Task statement »
Please return every line in the following data that includes the string "item".

______

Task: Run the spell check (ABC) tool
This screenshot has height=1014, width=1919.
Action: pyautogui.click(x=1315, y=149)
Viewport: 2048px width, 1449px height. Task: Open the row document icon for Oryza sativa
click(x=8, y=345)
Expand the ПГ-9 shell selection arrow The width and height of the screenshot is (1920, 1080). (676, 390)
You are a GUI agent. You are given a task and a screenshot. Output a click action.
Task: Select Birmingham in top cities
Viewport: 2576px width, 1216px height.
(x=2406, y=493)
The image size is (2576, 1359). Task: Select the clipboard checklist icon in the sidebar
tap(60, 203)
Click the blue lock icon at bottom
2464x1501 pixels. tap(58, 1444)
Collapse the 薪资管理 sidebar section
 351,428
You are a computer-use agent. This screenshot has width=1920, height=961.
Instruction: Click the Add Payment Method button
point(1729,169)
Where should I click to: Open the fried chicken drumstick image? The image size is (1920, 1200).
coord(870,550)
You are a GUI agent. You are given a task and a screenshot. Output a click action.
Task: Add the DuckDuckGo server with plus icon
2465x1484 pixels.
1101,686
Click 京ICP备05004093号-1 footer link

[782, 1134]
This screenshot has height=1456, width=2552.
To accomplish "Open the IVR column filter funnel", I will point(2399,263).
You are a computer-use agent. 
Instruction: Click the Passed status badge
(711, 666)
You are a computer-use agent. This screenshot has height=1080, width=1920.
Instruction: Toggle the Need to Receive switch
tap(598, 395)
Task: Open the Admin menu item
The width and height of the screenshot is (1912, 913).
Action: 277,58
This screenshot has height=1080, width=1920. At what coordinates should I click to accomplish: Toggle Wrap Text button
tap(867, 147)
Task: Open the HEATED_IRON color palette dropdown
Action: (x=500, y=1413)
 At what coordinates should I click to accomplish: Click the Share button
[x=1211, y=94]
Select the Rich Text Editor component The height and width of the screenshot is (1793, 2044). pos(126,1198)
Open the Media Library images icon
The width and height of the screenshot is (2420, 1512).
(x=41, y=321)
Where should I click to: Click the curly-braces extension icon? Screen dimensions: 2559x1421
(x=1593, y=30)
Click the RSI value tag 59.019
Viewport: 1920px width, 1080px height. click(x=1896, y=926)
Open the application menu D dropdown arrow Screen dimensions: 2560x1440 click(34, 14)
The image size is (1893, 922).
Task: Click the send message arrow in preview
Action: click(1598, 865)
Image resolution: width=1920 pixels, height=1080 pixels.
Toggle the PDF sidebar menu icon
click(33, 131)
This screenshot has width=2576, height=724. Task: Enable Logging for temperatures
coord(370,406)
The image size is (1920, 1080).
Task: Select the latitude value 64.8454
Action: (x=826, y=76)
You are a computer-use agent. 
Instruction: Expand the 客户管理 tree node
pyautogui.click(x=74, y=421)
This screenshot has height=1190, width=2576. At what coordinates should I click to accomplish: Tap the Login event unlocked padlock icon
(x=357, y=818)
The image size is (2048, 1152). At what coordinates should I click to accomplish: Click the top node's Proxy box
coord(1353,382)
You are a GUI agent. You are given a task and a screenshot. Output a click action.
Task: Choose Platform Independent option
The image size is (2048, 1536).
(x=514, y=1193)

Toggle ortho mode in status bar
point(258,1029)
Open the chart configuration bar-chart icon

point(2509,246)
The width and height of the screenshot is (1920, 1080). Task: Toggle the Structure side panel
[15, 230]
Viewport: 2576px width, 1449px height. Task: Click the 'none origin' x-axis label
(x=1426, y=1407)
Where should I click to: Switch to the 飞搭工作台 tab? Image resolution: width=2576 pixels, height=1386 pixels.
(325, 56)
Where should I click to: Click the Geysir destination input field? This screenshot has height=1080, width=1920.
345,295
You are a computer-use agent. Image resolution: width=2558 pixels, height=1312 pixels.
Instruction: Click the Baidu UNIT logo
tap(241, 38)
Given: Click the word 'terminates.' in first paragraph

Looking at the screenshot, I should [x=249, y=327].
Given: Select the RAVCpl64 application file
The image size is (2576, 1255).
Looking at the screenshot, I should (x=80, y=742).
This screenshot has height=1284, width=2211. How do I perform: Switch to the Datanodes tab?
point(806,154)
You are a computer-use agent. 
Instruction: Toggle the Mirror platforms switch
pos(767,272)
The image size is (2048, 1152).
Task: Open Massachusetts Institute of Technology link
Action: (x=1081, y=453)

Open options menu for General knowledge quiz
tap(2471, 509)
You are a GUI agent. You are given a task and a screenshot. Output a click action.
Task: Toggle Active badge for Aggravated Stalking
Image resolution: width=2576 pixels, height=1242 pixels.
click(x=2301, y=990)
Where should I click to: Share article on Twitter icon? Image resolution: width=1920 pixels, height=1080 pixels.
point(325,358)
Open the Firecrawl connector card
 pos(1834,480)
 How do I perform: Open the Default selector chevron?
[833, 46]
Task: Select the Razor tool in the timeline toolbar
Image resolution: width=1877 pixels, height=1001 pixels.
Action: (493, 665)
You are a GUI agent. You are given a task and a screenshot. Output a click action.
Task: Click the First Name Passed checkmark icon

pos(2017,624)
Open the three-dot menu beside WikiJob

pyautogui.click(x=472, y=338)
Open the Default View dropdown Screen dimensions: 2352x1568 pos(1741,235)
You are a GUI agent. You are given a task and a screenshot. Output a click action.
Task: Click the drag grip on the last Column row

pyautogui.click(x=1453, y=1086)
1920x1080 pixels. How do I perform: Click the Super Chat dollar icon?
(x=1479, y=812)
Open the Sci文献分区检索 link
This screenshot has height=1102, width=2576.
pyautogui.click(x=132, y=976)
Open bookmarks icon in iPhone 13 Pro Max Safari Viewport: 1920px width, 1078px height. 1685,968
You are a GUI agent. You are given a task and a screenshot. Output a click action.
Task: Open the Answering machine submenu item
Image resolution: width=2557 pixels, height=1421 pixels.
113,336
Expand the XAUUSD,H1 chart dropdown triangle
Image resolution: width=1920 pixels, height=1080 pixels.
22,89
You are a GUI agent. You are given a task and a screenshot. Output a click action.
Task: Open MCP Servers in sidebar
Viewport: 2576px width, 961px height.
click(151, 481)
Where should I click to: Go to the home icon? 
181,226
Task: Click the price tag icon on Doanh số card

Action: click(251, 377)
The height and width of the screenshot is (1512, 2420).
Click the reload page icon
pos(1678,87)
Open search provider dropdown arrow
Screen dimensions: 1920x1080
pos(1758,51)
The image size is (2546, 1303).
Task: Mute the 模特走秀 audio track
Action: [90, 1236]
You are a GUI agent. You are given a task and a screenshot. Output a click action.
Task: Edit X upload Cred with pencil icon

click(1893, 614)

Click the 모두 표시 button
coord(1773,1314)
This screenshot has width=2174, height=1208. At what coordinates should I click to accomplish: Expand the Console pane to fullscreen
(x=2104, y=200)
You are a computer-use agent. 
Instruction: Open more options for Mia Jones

______

Solution to the problem »
Task: Open the Admin menu item
Task: Open the Answering machine submenu item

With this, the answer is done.